Not only do large sample sizes convince physicians that the data are solid, they assure that the provider organization’s physician ratings will rise to the top in any search. Thus when consumers search on a physician’s name, they’ll be steered to robust physician ratings rather than the less solid reporting often found on sites that rely upon fewer and less complete data.  This benefit aligns physicians and leadership around aggressive collection of thorough, current data.
Many organizations are now engaging in census-based surveying augmenting traditional mail or phone surveys with emailed surveys. This approach helps give every patient a voice — a laudable end in and of itself that also ensures sample sizes that are large enough that physicians and patients find them trustworthy.
The nature of the data collected is also important in engaging both physicians and patients in transparency programs. Numeric ratings (such as ranking a doctor’s communication effectiveness on a 1-5 scale) are important for data robustness, standardization, and statistical analysis; subjective patient comments provide engaging stories that attract patients to a provider’s website and encourage them to contribute their own perspectives. Consumers are hungry for first person reports of experiences from others like themselves. Patients’ comments meet this need and, as long as they’re unedited by the provider, increase the perceived legitimacy of the overall ratings
A large number of current, unedited patient comments also motivates clinicians to improve. There are no statistical considerations about a patient comment that a physician might take issue with — it happened. Praise is a strong reinforcer of positive behaviors and a means to remind physicians of their ultimate mission to reduce suffering. Critical comments, meanwhile, remind physicians of how important each interaction is for the patient, and provide feedback that’s necessary for improvement.
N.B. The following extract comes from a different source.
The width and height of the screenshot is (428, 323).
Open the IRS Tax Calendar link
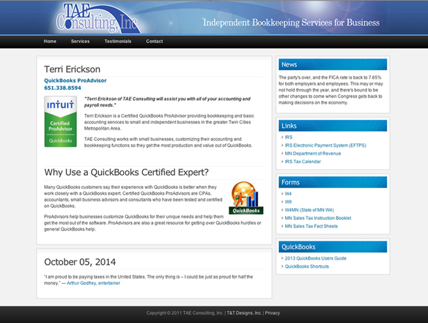[303, 162]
The good news for physicians, as well as their organizations, is that the majority of patient survey responses nationally (80 to 90%) are positive. Verbatim comments are often filled with gratitude. This dispels physicians’ anxiety that only dissatisfied patients will leave comments, and it allows physicians to be more open to learning from the occasional critical comment.
These infrequent negative comments also send a powerful message to consumers that the data aren’t sanitized and, so, can be trusted. By first addressing the more methodological issues that concern physicians, leaders can now broach the topic of whether patients are a good judge of the value being offered.
Finally, and critically, leadership must emphasize that patients are not rating physicians’ technical skill. The key measures used in transparency efforts relate to issues of clarity of communication, involvement in shared decision making, and the confidence patients have in their care provider.  Not only are patients legitimate judges of such concepts, they are the only true source of these outcome measures.

By committing to transparency, providers are acting on several key beliefs. First, they are reaffirming that patient evaluations are legitimate and important elements in evaluating quality of care. Second, they are establishing that sharing such feedback is good for both providers and the communities they serve. And finally, they are embracing the idea that such self-imposed accountability is key to serving patients’ needs and, ultimately, reducing suffering.